• [TASK DIRECTIONS] For each line of the listing below that contains the string "size", copy the line.
* * * * *
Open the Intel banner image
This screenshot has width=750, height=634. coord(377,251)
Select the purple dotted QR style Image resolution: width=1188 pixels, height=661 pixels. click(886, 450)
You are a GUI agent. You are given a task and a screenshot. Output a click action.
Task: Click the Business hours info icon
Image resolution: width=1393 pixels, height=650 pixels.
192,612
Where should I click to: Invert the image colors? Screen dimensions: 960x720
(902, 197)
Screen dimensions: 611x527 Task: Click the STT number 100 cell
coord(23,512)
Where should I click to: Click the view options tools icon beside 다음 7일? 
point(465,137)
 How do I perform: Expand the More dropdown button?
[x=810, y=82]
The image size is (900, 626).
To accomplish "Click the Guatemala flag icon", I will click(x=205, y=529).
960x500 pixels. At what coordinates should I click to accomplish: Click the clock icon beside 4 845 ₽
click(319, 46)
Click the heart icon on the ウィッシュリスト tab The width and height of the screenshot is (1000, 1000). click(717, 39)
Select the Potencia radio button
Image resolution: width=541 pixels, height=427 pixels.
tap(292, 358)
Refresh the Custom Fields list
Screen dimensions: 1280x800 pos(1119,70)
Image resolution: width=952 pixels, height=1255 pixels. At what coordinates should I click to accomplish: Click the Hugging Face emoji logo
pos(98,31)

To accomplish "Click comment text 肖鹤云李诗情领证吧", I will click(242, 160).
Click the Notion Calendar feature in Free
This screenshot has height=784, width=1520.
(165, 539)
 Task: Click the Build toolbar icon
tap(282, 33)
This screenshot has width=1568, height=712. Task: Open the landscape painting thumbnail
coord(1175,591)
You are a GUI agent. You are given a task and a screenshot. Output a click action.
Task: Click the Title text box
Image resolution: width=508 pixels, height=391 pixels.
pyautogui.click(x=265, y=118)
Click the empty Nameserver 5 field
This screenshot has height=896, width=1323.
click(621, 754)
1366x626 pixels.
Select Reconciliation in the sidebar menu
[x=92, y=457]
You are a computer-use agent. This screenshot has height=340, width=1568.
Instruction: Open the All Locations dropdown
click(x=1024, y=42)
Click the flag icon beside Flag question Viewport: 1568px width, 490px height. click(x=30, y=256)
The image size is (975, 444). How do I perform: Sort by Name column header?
* * * * *
• [ANSWER FOR THE TASK]
The image size is (900, 626).
The image size is (975, 444). How do I perform: Sort by Name column header?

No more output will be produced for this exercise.